Un mes de agosto de mediados de los sesenta del siglo pasado tuve la suerte de empezar a veranear en la playa de Los Urrutias con ocho días recién cumplidos. En mis recuerdos de niñez guardo como nítidas películas los primeros caballitos de mar que capturé (ahora me doy cuenta de los disparates que hacíamos); los peces zorros que atrapaba colocando ambas manos sobre los agujeros de los ladrillos que solías encontrar en la orilla a modo de trampas; las sandalias transparentes -ahora de moda, las cangrejeras- que causaban ampollas solo soportables gracias a la energía y a la resistencia infantiles de aquellos meses en los que se vivía en la calle; los primeros cangrejos que pude pescar con mucho miedo a sus pinzas y con la ayuda de mi padre; los calderos que Juan el Tallo cocinaba en la arena con leña, precisamente en el recipiente del que toma el nombre uno de nuestros platos más conocidos; los baños limpios y nítidos; las risas de muchos que ya no están.
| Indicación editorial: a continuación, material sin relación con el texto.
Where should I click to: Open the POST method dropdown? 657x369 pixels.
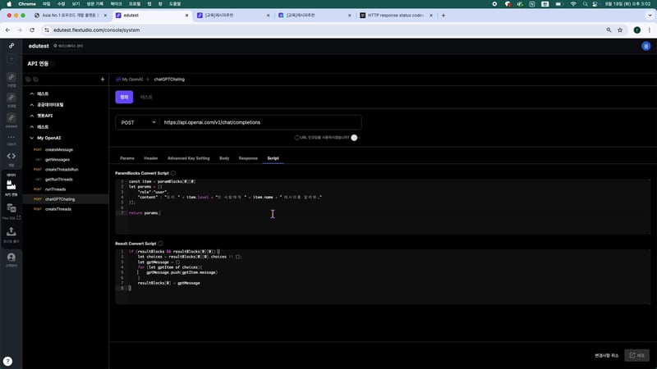(x=137, y=122)
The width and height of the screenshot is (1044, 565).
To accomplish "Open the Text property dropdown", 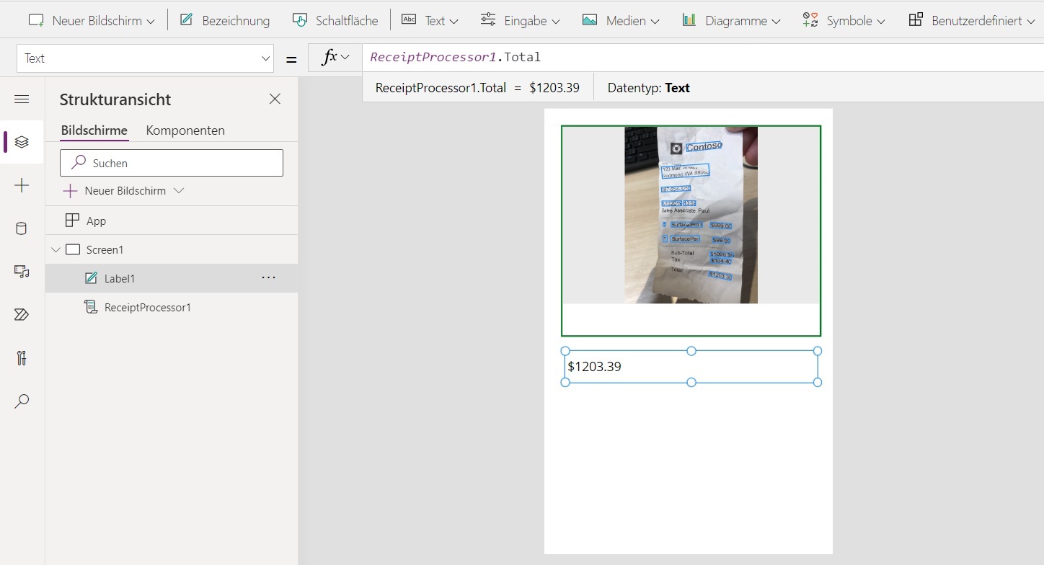I will click(145, 58).
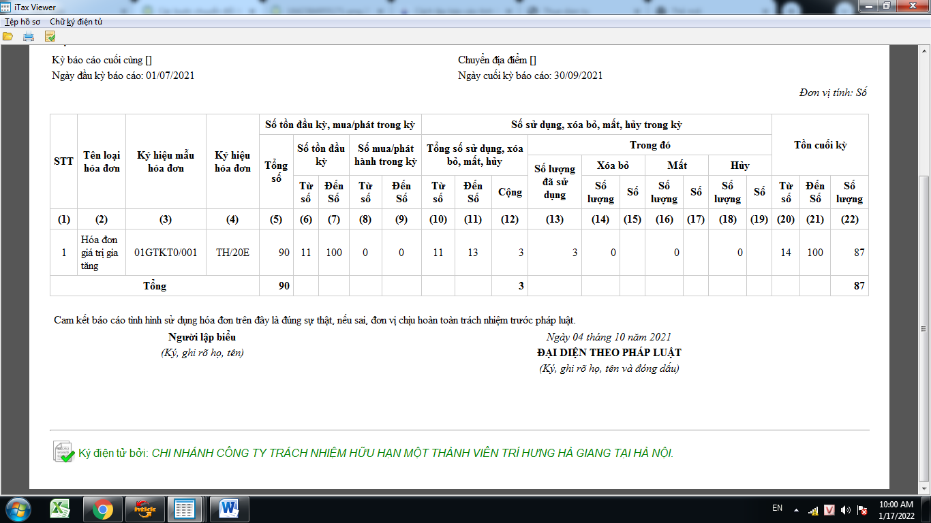
Task: Open the HTKK application from taskbar
Action: [x=145, y=509]
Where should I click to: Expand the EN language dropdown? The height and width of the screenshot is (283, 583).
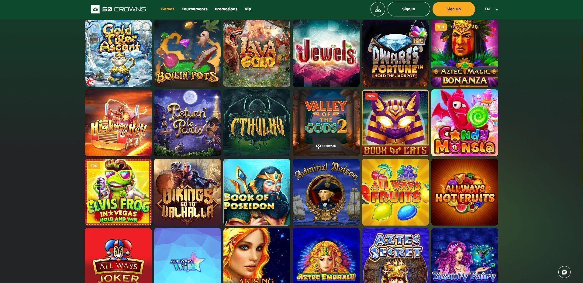[x=491, y=9]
Desde entonces he seguido teniendo el Mar Menor como lugar de baño en el último medio siglo y he observado la evolución de eso que en su día llamábamos joya de la Costa Cálida y que hoy conocemos como ´la sopa verde´, según término acuñado por los ecologistas que -tal y como he comprobado en los últimos veranos- responde a la realidad. Porque las consecuencias de la contaminación del Mar Menor no surgen hace unas semanas. La situación de la laguna se sufre cada inicio de temporada, desde hace muchos años, y siempre se repite la misma película: protestas vecinales y de ecologistas, advertencias de los políticos, grandes titulares en prensa y fin de la estación. Septiembre se lleva a los veraneantes, las quejas, los reproches y los titulares hasta el próximo año en que volvemos a empezar el sempiterno círculo vicioso y repetitivo de la actualidad estacional. Sin embargo, todo tiene un límite, incluso el Mar Menor. La rutina ha estallado en mil pedazos y se han encendido todas las alarmas medioambientales, judiciales y económicas en la Región en una suerte de torbellino cuyo resultado final desconocemos a día de hoy.
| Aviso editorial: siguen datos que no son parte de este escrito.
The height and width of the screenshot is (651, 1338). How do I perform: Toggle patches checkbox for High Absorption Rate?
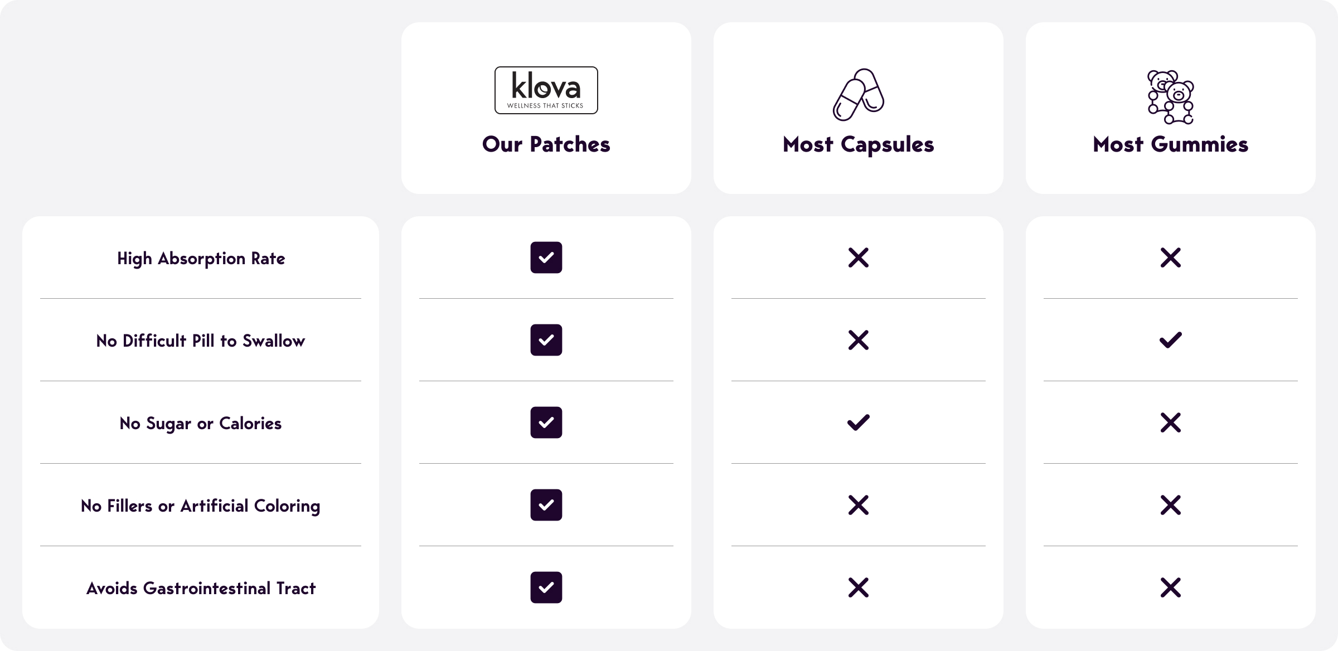point(546,258)
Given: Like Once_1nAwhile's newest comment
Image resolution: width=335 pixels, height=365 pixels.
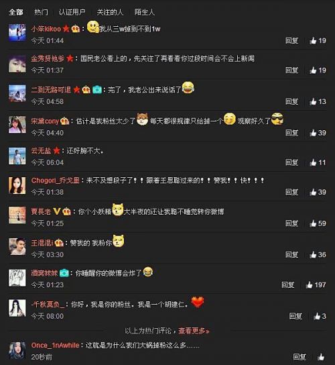Looking at the screenshot, I should [321, 357].
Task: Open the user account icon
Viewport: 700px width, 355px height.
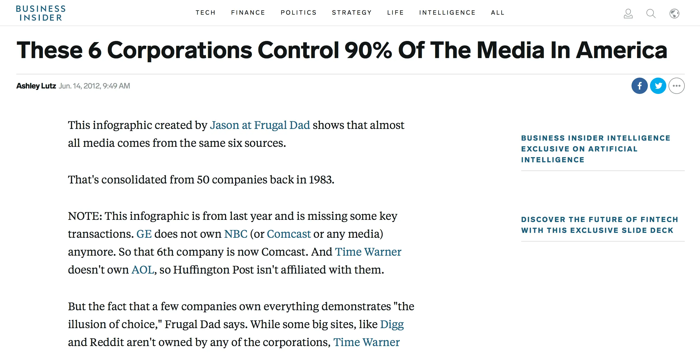Action: [628, 14]
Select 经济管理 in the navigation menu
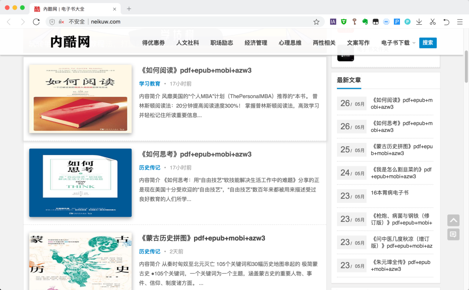The image size is (469, 290). 256,43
Aunque bien podría pasar lo que sigue: la Fiscalía culpará a los regantes, estos a los técnicos de la Confederación Hidrográfica del Segura, que a su vez arremeterán contra los responsables de los Gobiernos regional y locales por la indolencia demostrada durante años; los políticos arrearán contra las empresas mineras y urbanísticas de hace décadas y estos contra los veraneantes por manchar el medio ambiente. Y a todos los anteriores se sumarán los hosteleros en su cruzada contra los medios de comunicación por contar lo que sucede en esta zona que hemos conseguido degradar.

El padre de la moderna Alemania, Otto von Bismark, dijo que «España es el país más fuerte del mundo, los españoles llevan siglos intentando destruirlo y no lo han conseguido». Mucho me temo que si el estadista alemán afirmara que el Mar Menor es uno de los ecosistemas más fuertes de la costa española, también diría que, sin embargo, «los murcianos llevan medio siglo intentando cargárselo y puede que lo hayan conseguido» ¿Es posible encontrar un equilibro para que convivan dos de los pilares de la economía murciana, es decir, la agricultura y el turismo? No es posible, es obligatorio.